Which brings me to another lyric, “Another year over/And a new one just begun.” Another year has come and gone. A new one will be coming soon. Life goes by so fast. I feel as though childhood was only two weeks ago. The biggest fear I had was Lima beans and the Easter Bunny at my local mall. Now, I am 21-years-old, still afraid of Lima beans and I am afraid about my future. Will I accomplish my dreams? Or will I abandon them just for the sake of “growing up?” Will I accomplish more in the new year as I had planned?
“Let’s hope it’s a good one/Without any fear.” This lyric is in regards to the upcoming year. When this song was released, the Vietnam War was seeing its end and the people were thinking life could improve after a very sad and unpopular war.

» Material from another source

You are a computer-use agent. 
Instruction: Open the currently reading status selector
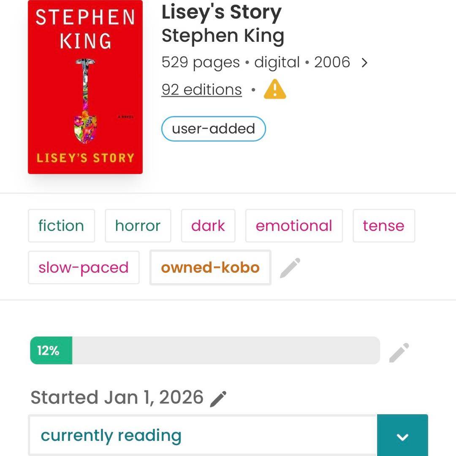click(203, 436)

This time, hearing it in 2016, is different. The most toxic election in recent memory, the tragedies in Aleppo, clean drinking water being jeopardized at Standing Rock in North and South Dakota, and Flint, Mich., attacks from ISIS. These are just a few things that bring fear to the normal American citizen. We do not know what this year will bring. Fear is almost certain at this point. People are starting to lose optimism and hope for the days ahead. The world is going to change in ways that we may not be prepared for.
The repeated phrases “war is over” is followed by short phrase: “if you want it.” Meaning, war, or whatever tragedy at the time is over if we want it to be. The optimism can be driven from the idea that it is in our control. This year can be scary, bland and awful if we want it to be. We can ponder and let the darkness from 2016 weigh us down into the new year or we can learn from it. Turn those feelings around to make an impact on our world in the new year. Not all hope is lost. We cannot give up so soon.
This song reminded me that I am still afraid of the future, the uncertainty, the unknown. That I am still nostalgic for childhood and everything makes me cry at this point in my life.
As we go deeper into Christmas, and towards a new year, let us not be defeated so soon. Make new goals. Do things that you wouldn’t do in previous years. Ponder and reflect when it is needed. Make mistakes. Learn from them. Hopefully, this time next year, you’ll have more to say when Lennon asks, “What have you done?” Maybe you won’t be so intimidated when he sings, “Another year older”, and above all, look forward to a future without fear if at all possible.
I wish you all a Merry Christmas, Happy Holidays, and a better New Year. We all need it.